Apache Avro Schema Example (in Java)

Updated: Sep 13, 2019

Introduction

  • Avro provides data serialization based on JSON Schema.

  • It is language neutral data serialization system, means a language A can serialize and languages B can de-serialize and use it.

  • Avro supports both dynamic and static types as per requirement.

  • It supports many languages like Java,C, C++, C#, Python and Ruby.


Benefits

  • Producers and consumers are decoupled from their change in application.

  • Schemas help future proof your data and make it more robust.

  • Supports and used in all use cases in streaming specially in Kafka.

  • Avro are compact and fast for streaming.

  • Supports for schema registry in case of Kafka.


Steps to Serialize Object

  • Create JSON schema.

  • Compile the schema in the application.

  • Populate the schema with data.

  • Serialize data using Avro serializer.



Steps to Deserialize Object

  • Use Apache Avro api to read the serialized file.

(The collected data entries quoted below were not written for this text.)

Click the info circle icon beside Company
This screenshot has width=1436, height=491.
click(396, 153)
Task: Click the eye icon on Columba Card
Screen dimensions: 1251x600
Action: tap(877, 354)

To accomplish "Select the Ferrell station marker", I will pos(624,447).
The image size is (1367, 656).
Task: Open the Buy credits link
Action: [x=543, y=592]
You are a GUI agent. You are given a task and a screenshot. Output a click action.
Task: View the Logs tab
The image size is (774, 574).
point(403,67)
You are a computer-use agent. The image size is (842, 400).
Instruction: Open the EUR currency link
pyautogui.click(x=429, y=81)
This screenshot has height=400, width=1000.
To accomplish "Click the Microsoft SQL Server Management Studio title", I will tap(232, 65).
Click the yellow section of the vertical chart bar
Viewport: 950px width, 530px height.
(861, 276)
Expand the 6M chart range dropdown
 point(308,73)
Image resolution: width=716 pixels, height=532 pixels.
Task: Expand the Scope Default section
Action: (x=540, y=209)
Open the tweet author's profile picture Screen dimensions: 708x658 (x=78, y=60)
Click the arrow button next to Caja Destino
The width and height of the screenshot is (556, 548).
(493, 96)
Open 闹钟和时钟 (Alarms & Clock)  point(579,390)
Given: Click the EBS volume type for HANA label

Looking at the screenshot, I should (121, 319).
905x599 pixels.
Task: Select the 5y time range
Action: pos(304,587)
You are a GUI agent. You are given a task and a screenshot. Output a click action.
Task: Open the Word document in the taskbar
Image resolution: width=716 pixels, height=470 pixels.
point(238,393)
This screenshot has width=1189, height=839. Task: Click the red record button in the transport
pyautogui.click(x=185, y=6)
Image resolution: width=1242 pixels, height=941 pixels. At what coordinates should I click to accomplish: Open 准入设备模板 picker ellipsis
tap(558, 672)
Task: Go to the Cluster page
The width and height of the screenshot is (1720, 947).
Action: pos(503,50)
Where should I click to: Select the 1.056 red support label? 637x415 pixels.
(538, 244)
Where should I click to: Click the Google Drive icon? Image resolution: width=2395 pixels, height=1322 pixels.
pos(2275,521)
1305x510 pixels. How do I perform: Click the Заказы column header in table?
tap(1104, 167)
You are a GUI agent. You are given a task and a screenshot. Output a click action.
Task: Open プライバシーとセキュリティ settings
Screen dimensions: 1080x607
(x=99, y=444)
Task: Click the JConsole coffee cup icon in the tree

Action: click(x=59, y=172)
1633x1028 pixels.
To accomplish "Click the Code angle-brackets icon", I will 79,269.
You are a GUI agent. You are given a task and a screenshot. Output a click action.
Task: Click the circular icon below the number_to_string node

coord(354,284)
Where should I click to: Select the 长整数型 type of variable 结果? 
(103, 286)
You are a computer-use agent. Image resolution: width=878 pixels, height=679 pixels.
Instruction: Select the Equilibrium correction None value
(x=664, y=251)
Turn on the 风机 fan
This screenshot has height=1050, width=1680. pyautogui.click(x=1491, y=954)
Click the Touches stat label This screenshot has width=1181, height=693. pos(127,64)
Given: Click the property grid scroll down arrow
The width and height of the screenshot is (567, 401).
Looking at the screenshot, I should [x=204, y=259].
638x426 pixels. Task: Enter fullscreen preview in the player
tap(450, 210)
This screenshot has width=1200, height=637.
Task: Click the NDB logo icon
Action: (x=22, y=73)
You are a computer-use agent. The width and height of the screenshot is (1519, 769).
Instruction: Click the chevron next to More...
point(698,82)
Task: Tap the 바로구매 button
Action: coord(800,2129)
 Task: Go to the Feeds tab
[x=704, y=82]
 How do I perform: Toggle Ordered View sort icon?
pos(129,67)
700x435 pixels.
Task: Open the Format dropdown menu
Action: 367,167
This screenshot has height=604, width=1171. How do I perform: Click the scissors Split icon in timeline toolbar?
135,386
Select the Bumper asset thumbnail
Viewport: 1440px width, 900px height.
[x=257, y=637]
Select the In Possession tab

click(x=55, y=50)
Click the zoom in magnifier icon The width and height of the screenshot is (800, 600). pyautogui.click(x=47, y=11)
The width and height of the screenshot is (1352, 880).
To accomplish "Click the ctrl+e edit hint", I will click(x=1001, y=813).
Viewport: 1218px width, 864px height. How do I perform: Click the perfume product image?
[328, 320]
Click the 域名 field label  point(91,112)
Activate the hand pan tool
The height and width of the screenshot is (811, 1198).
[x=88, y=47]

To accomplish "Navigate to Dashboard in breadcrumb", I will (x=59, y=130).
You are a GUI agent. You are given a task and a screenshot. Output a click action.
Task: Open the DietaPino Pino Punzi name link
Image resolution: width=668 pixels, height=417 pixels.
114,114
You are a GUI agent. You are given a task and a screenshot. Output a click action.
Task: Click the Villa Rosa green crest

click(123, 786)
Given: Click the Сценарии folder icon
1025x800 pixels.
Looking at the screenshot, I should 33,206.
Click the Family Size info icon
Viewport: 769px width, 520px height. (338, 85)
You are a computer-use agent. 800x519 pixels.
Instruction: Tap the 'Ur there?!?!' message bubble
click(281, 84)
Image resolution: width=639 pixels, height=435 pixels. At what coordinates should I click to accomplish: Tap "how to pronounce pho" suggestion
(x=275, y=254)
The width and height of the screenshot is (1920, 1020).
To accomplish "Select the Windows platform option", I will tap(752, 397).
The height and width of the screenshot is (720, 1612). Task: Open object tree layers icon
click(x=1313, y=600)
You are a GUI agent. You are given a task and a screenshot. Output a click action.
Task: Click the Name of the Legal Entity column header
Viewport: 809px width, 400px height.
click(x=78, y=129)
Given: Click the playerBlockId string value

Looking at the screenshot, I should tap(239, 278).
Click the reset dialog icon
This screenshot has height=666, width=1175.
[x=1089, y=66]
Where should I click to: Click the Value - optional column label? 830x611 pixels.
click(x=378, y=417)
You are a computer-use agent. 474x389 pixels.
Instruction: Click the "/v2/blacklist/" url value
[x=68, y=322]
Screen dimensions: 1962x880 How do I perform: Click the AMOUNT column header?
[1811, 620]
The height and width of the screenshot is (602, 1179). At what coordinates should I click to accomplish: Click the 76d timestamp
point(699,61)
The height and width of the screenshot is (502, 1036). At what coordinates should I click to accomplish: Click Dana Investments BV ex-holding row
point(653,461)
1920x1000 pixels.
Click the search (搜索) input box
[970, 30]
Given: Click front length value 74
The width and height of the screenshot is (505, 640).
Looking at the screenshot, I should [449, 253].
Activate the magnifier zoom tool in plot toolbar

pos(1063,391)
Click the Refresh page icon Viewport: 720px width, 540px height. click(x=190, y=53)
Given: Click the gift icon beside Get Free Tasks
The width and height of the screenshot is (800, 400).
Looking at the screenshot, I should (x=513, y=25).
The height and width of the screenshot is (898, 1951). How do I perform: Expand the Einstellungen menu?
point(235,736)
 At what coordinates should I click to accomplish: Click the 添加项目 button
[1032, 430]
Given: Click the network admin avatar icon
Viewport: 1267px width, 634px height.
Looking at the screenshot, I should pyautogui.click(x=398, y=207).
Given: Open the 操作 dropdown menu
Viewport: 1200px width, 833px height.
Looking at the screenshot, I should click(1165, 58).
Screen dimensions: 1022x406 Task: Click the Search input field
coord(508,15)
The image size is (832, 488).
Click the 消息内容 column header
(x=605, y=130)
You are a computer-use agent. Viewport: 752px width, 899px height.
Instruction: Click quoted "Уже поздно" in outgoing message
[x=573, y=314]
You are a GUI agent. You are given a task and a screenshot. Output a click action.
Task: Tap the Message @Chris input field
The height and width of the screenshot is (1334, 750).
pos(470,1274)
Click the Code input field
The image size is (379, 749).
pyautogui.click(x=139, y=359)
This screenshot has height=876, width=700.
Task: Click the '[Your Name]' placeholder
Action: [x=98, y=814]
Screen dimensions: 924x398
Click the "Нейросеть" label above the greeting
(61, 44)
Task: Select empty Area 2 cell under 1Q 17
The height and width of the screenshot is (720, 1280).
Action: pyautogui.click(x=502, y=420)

  • Populate the schema from file.

  • Use the object for application.



Sample Example for Avro (in Java)


Step-1: Create a Java project and add the dependencies as below.


Project Structure and Dependencies


Step-2: Create a Schema file as below:


Customer_v0.avsc


{

"namespace": "com.demo.avro",

"type": "record",

"name": "Customer",

"fields": [

{

"name": "id",

"type": "int"

},

{

"name": "name",

"type": "string"

},

{

"name": "faxNumber",

"type": [

"null",

"string"

],

"default": "null"

}

]

}


Step-3: Compile the schema.

java -jar lib\avro-tools-1.8.1.jar compile schema schema\Customer_v0.avsc schema


Step-4: Put the java generated file to the source directory of the project as shown in project structure.


Step-5: Create the Producer.java


package com.demo.producer;


import java.io.File;

import java.io.IOException;

import org.apache.avro.file.DataFileWriter;

import org.apache.avro.io.DatumWriter;

import org.apache.avro.specific.SpecificDatumWriter;


import com.demo.avro.Customer;


public class Producer {


public static void main(String[] args)throws IOException {

serailizeMessage();

}


public static void serailizeMessage()throws IOException{

DatumWriter<Customer> datumWriter = new SpecificDatumWriter<Customer>(Customer.class);

DataFileWriter<Customer> dataFileWriter = new DataFileWriter<Customer>(datumWriter);

File file = new File("customer.avro");

Customer customer=new Customer();

dataFileWriter.create(customer.getSchema(), file);

customer.setId(1001);

customer.setName("Customer -1");

customer.setFaxNumber("284747384343333".subSequence(0, 10));

dataFileWriter.append(customer);

customer=new Customer();

customer.setId(1002);

customer.setName("Customer -2");

customer.setFaxNumber("45454747384343333".subSequence(0, 10));

dataFileWriter.append(customer);